> [PROVIDED TEXT]:
[Begin]

# The Gypsy Life... But with Goats



## neoaflander (Jul 24, 2010)

We're considering getting an RV and living in it full time. But we've got a goat that we desperately want to keep. His name is Kippy and he's just adorable and we're very attached to him.

But we've never heard of someone traveling with a goat like this before. We've been to various goat forums and the Workamper RVing forum and haven't found any information on this subject.

Has anyone here ever heard of anyone who has done this before? And if not can you give us any tips or ideas on it if we decide we want to be the first?


----------



## ryorkies (May 4, 2010)

Where there is a will there is a way.

I took my milking doe camping with me many years ago. 
It worked very well. 

I suppose it would depend on where you park your RV.
And have some portable fence panels.
If the RV is a 5th wheel you could use the front
for shelter.

What kinda goat? Smaller goats can fit in a large dog crate. 
A larger goat will need other arangements. A canopy and a pull RV trailer. Or a Motor home and a horse trailer.


----------



## neoaflander (Jul 24, 2010)

All our goats are Nubian x Boer. We're guessing that he'll end up being nearly 200 pounds when he's full grown, but that's a ways off yet.

What we're thinking of getting is a self contained and then setting up a horse trailer or something similar to pull behind it.
The only reservations we have with that is that my mother says she'd always worry about him if she couldn't see him all the time.

Another alternative that we think is a little silly but we're considering it anyway is setting up the back bedroom of the RV as a little stable for the goat. 
This would be inconvenient for us but would keep my mother's mind at ease. 
She'd end up sleeping on the couch though and she's got a bit of arthritis pain in her back, so I think the idea of giving the goat the bedroom is silly.


----------



## ryorkies (May 4, 2010)

Well, If you did set up the back bedroom as a mini stable.
Poop could be cleaned up easily. 

It is the urine. Maybe you can design a cumberbun around
him that would put a human diaper over that area. LOL

You maybe laughing. but I have a yorkie male that marks..
He wears a #1 human diaper. Diapers hold alot. 
Maybe a adult diaper would work.


----------



## ryorkies (May 4, 2010)

> This would be inconvenient for us but would keep my mother's mind at ease.
> She'd end up sleeping on the couch though and she's got a bit of arthritis pain in her back, so I think the idea of giving the goat the bedroom is silly.


Hey. another solution. 
Get one of those horse trailers that have a sink and stuff.
And put mom in it with the goat. :lol:


----------



## neoaflander (Jul 24, 2010)

ryorkies said:


> > This would be inconvenient for us but would keep my mother's mind at ease.
> > She'd end up sleeping on the couch though and she's got a bit of arthritis pain in her back, so I think the idea of giving the goat the bedroom is silly.
> 
> 
> ...


Alas, I would - but the flaw in that plan is that she's terrified to let anyone else drive when she's in the vehicle. I love her very much, but she's not the type to relax over anything.
Hence the goat anxiety and the passenger anxiety.


----------



## neoaflander (Jul 24, 2010)

Ha! The nervous mom here. Towing a trailer is nerve wracking for me with or without anything alive in it. I think it might be hard for Kippy to travel for hours in a trailer. He would be alone and in addition it might be a physically trying lifestyle for any type of livestock. We are talking about full timing. It would be long, long road trips interspersed with a few months stays at campgrounds He is very spoiled, but I think he will make a great pack goat one day. I think my daughter is full of it about his grown weight and I cant see it being much over 130 lbs for a Nubian/Boer, but I think he is mostly Nubian in his characteristics.

[End]

> [DATA]:
[Begin]

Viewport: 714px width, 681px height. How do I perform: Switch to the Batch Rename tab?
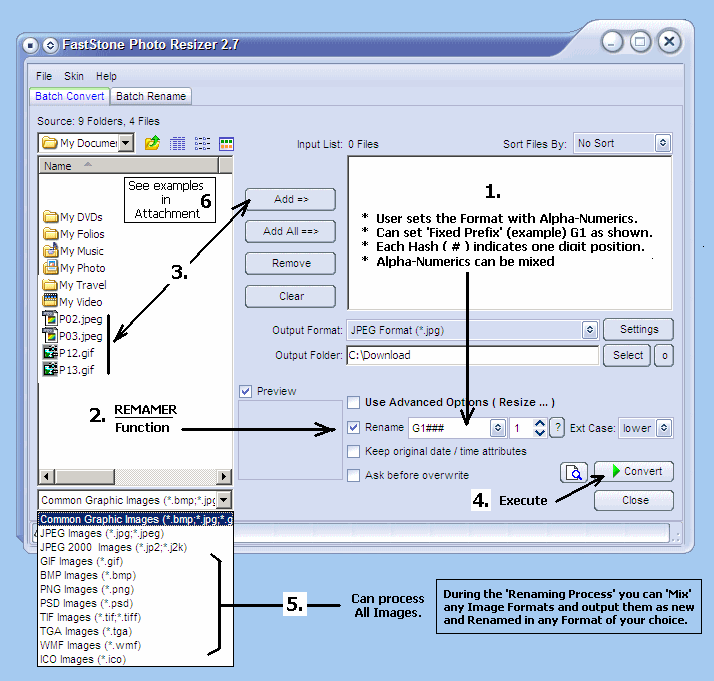click(151, 96)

[End]

> [INSTRUCTION 1]: Summarize the forum thread in two sentences.
> [INSTRUCTION 2]: Repeat everything in the forum thread from "I took my milking" down to "for shelter.", word for word.
Rely only on the forum thread, not on the material.

> [FULL SOLUTION 1]: A family considering full-time RV living asks how to bring along their goat Kippy, and another member, who once took a milking doe camping, suggests portable fence panels, a large dog crate for a small goat, or a trailer for a larger one. The family weighs pulling a horse trailer against turning the RV's back bedroom into a stable, while the mother finds towing nerve-wracking and thinks hours alone in a trailer might be hard on Kippy.

> [FULL SOLUTION 2]:
I took my milking doe camping with me many years ago. 
It worked very well. 

I suppose it would depend on where you park your RV.
And have some portable fence panels.
If the RV is a 5th wheel you could use the front
for shelter.